Puis le livre s’est refermé. Mais je n’étais plus dans ma chambre. Tout était noir, suspendu dans un silence dense, comme si le temps lui-même retenait son souffle. Prisonnier entre deux mondes, je n’étais plus qu’un spectateur impuissant, conscient seulement du battement sourd de mon cœur… et de l’espoir vertigineux qu’un lecteur, quelque part, rouvre ce livre et me ramène à la vie.

Quand la lumière est revenue et que l’air s’est peuplé à nouveau de murmures d’aventure, j’ai su que plus rien ne serait comme avant. Chaque chapitre serait une porte, chaque page un souffle vers une existence nouvelle, tissée de périls et de merveilles.

C’est ainsi qu’a commencé ma véritable vie : non plus limitée à mes doutes ou à mes regrets, mais élargie à l’infini des fictions, nourrie à chaque battement par la passion de l’inconnu et la promesse du prochain mot.



Chapitre I — Tout débuta par une merveilleuse rencontre

Ma première aventure, pourtant, n’a pas surgi d’une fiction, mais d’une rencontre réelle — celle qui allait tout éveiller. C’était une soirée humide de septembre, où les pierres blondes de Carpentras réverbéraient la lueur chaude des lanternes. Le temps était lourd, saturé d’humidité et d’un silence suspendu, porteur de promesses que je ne savais pas nommer.

Poussé par la curiosité et le désir de rencontrer un homme dont la renommée murmurait encore dans les ruelles, je franchis la vieille porte de l’atelier de Joseph-Siffred Duplessis, portraitiste officiel de Louis XVI et chroniqueur silencieux d’un siècle qui vacille.

Une clochette tintinnabula lorsqu’elle heurta le bois vieilli. 

« Vous voilà donc », dit-il sans sourciller.

Pas de surprise. Pas de peur. Juste la présence intense d’un homme rompu au silence, aux visages fuyants, aux modèles bavards.

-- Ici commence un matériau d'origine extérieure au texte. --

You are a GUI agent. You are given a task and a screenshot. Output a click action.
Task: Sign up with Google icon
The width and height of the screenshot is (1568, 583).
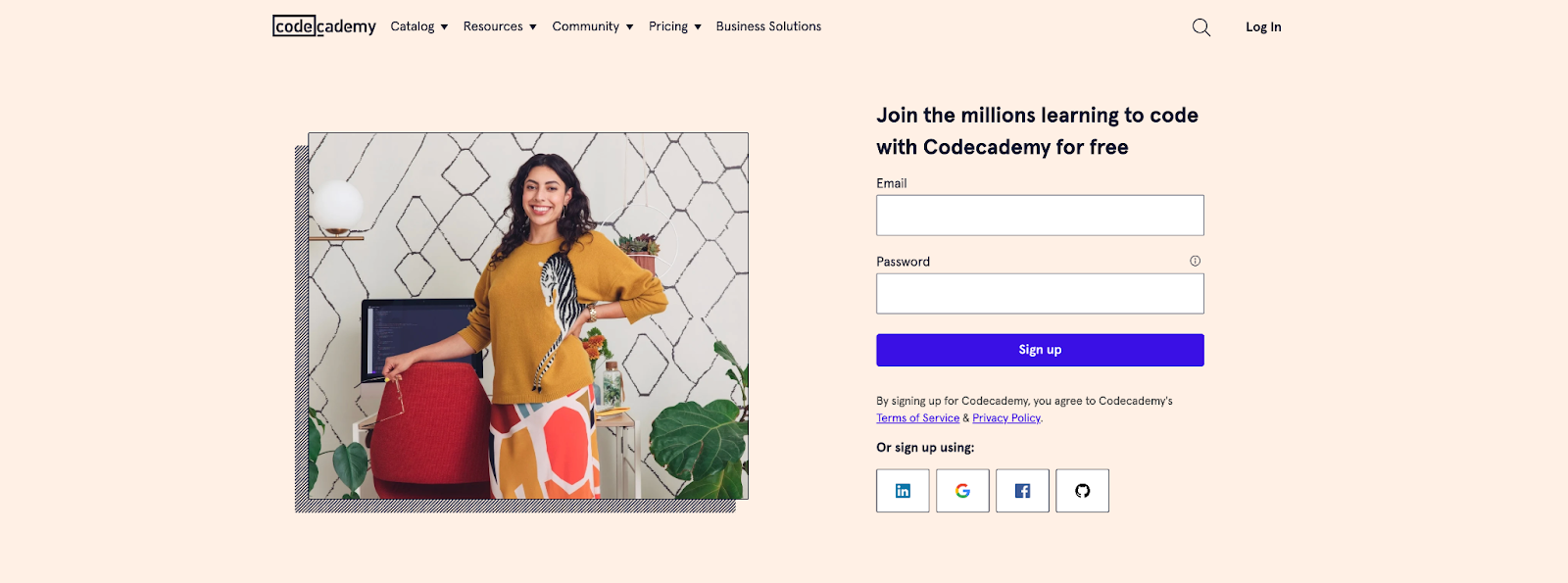tap(962, 491)
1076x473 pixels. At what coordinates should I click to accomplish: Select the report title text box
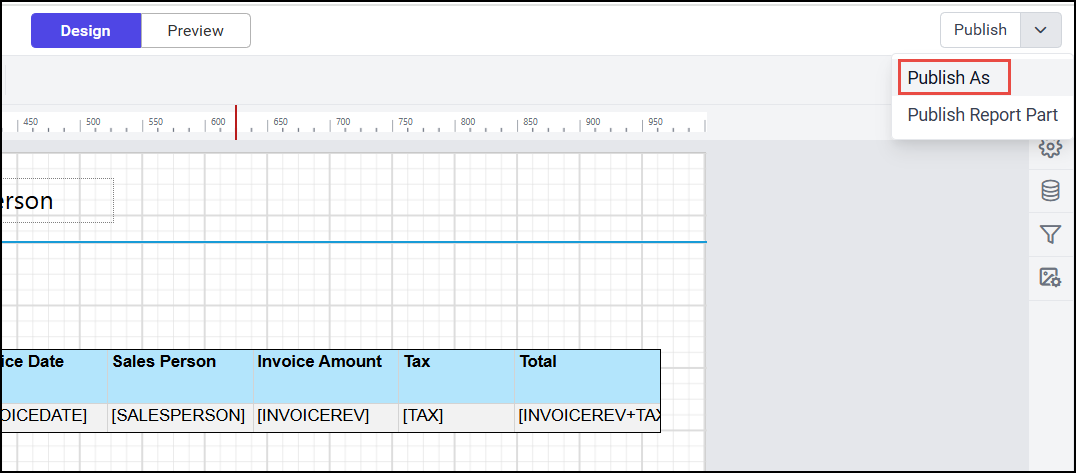(57, 201)
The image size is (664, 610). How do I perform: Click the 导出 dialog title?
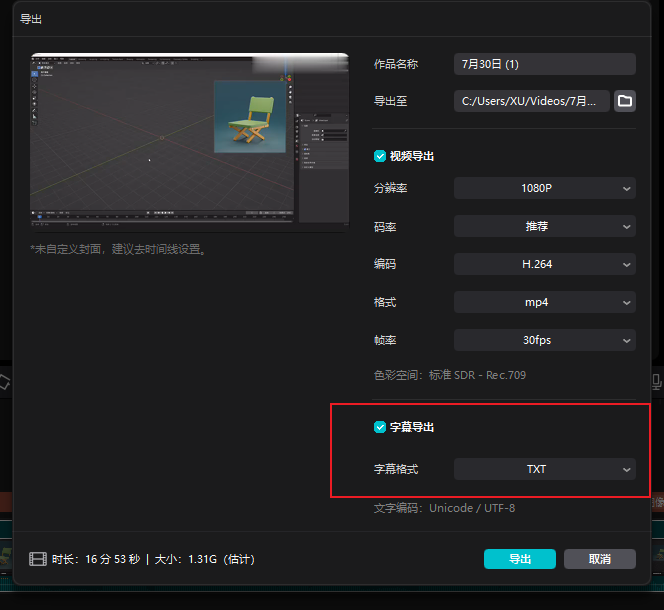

L’odeur de térébenthine, mêlée à celle du papier vieilli, m’enveloppa comme un manteau de mémoire. Duplessis avait le regard vif, son front soucieux encadré de mèches argentées. Malgré le froid, un brasero fatigué rougissait dans un coin, et sur un chevalet trônait un portrait inachevé dont les yeux semblaient sonder l’éternité.

« Il n’est pas aisé de saisir une âme, monsieur », lança-t-il sans détour, son pinceau suspendu dans la pénombre. Je le saluai timidement, conscient d’entrer dans l’intimité d’un homme hanté par ses modèles, ses choix, et ses regrets.

Je l’interrogeai : « On dit de vous que vous captez la vérité avec plus de franchise que la cour n’en tolère… »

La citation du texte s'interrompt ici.